What The Shop Brings
- Articulation. The shop knows what it wants changed about Tuesday morning. Not in SQL — in the language of the shop. "When a customer walks in with a bike that's been in before, I want the history right there." That sentence is enough.
- Decisions. Reprogrammable software does not decide for the shop. The shop decides; the Hub executes. A shop without operational opinions will not get value from PSaaS proportional to its price.
- Time for walkthroughs. Most changes get specified by the shop owner reacting to a deployed mockup. That takes thirty minutes once or twice a month. A shop too busy for that is a shop too busy for PSaaS.
- Trust in the Substrate Line. Some things cannot be changed at one shop because they would break the platform. The shop accepts this.
What This Is Not
PSaaS is not a magic mirror. It will not invent workflows for a shop that does not have them. It will not modernize an operator who runs on a paper-and-shoebox mental model. It will not replace the judgement of a shop owner who knows their floor.
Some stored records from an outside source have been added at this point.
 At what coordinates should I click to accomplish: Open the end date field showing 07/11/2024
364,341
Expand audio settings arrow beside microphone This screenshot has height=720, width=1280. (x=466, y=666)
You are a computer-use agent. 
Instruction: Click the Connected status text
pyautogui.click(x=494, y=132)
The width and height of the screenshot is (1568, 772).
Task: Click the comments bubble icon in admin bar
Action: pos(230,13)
The right customer for the Hub is an operator with taste — a clear sense of how their shop should run, and the willingness to say so. James qualifies. Swicked qualifies. Not every shop will, and that is fine.
Why The Compact Matters
Sales uses this page to qualify.
The wrong-fit customer is the shop that wants to be told what to do. That customer should buy generic SaaS and adapt. They are not wrong; they are unfit for this product specifically. Selling to them produces churn and support burden disproportionate to the $199.
The right-fit customer reads the compact and recognizes themselves:
Yes. I have opinions. I know what I want. I just want software that will do what I say.
That customer is who the Hub is for.